Return verbatim the lines that run from the one holding "Given: Open the Торговая панель tab" to the end of the listing, both ends included, without the pictures.

========

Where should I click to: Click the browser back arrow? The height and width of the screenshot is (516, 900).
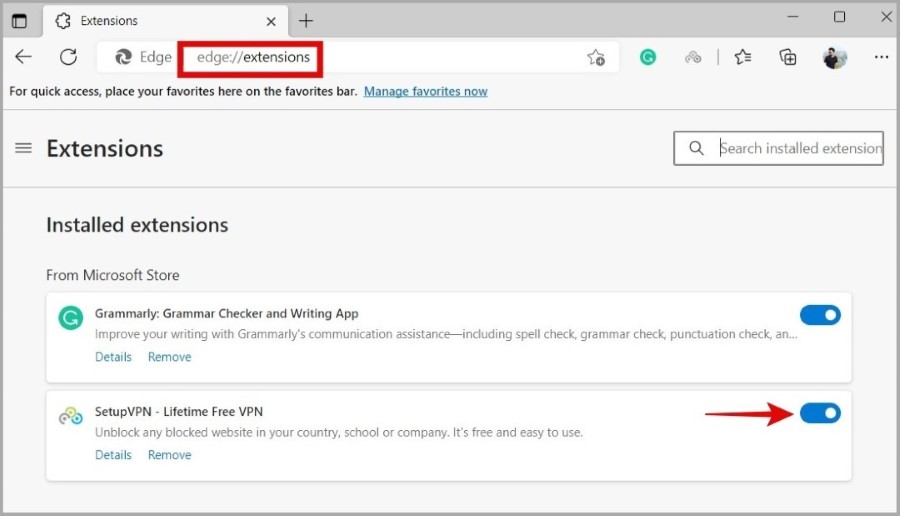pos(24,57)
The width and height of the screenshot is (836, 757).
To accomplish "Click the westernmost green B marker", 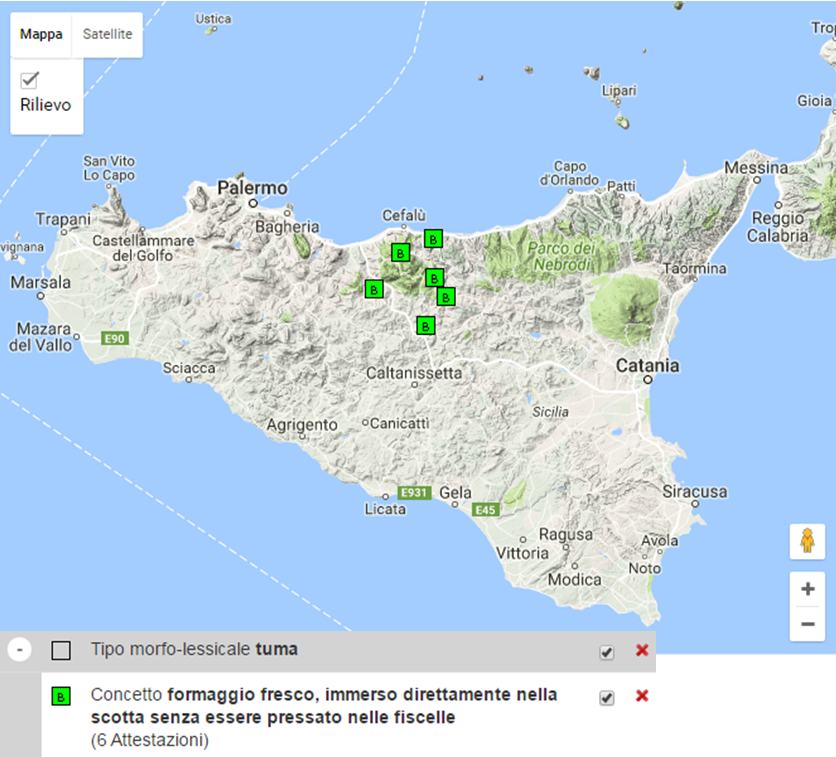I will [374, 289].
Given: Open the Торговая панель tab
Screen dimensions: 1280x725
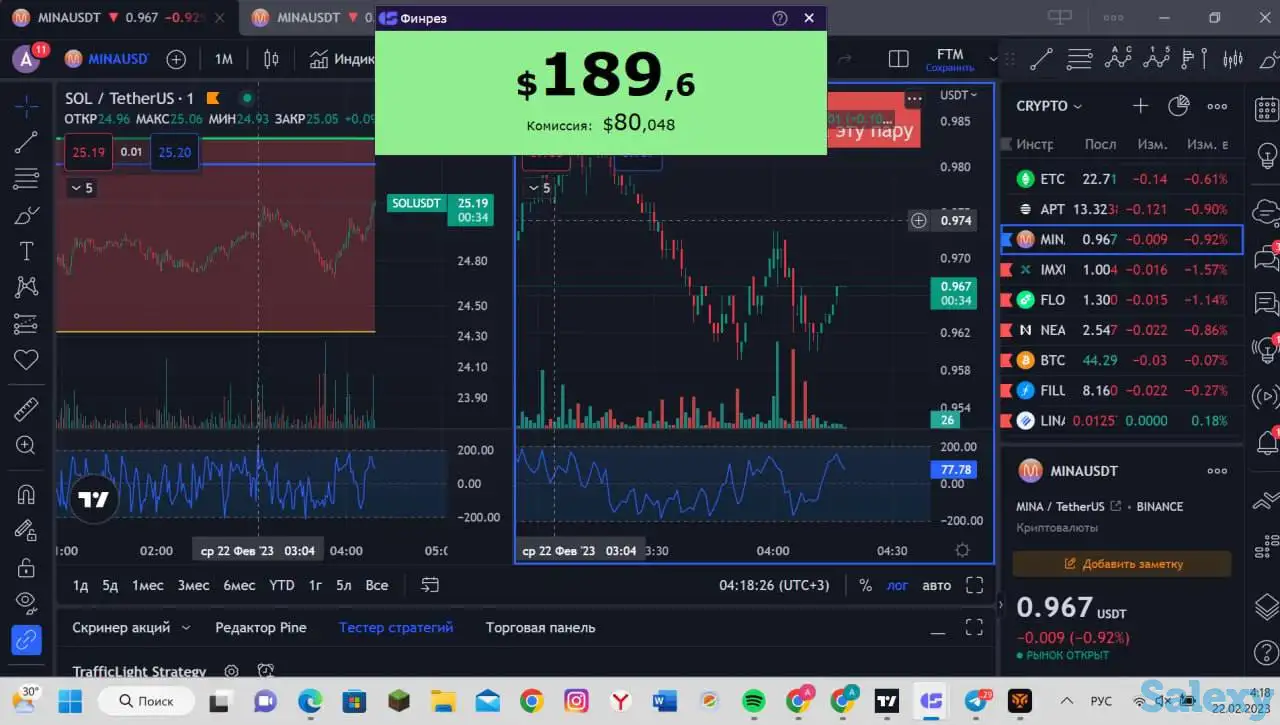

========

**Exercise output**
Given: Open the Торговая панель tab
Screen dimensions: 1280x725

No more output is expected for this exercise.